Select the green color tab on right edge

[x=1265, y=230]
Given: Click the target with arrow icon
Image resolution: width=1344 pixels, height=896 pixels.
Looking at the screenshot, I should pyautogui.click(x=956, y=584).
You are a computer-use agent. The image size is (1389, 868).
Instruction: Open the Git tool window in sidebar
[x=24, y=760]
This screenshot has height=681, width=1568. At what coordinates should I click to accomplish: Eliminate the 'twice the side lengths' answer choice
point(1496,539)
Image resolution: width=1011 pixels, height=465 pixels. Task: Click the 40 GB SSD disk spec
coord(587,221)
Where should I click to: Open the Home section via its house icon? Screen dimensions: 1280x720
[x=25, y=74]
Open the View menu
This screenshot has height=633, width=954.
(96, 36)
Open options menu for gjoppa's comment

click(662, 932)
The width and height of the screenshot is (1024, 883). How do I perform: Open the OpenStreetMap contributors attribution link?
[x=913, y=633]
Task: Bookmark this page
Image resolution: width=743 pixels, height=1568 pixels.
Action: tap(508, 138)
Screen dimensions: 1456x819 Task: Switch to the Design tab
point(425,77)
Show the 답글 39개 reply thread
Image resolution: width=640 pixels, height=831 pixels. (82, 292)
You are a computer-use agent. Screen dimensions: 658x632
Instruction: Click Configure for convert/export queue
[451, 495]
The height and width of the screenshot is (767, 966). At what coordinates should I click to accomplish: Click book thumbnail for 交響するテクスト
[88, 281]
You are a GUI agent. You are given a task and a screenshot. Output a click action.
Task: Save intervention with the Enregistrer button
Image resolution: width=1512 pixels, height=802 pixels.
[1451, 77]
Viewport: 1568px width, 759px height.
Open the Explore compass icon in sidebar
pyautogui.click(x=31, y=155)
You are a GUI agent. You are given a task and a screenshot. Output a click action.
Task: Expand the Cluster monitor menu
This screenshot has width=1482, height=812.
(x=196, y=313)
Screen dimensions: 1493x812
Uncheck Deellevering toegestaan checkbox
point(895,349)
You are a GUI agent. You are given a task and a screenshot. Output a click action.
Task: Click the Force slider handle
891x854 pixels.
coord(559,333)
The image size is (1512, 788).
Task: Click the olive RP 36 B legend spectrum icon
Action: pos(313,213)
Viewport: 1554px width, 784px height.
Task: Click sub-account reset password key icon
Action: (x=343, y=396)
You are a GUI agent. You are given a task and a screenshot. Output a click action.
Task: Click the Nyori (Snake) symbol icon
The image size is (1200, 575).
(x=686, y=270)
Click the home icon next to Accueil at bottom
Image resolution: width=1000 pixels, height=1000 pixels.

________________________________________

Short problem
Render the lines of the items above, from the line containing "You are a computer-use agent. The" down to the line containing "coord(587,221)" (both included), as a Markdown table with the columns Row and Line. Leave out any blank lines.

Exercise answer
| Row | Line |
|---|---|
| 1 | You are a computer-use agent. The image size is (1389, 868). |
| 2 | Instruction: Open the Git tool window in sidebar |
| 3 | [x=24, y=760] |
| 4 | This screenshot has height=681, width=1568. At what coordinates should I click to accomplish: Eliminate the 'twice the side lengths' answer choice |
| 5 | point(1496,539) |
| 6 | Image resolution: width=1011 pixels, height=465 pixels. Task: Click the 40 GB SSD disk spec |
| 7 | coord(587,221) |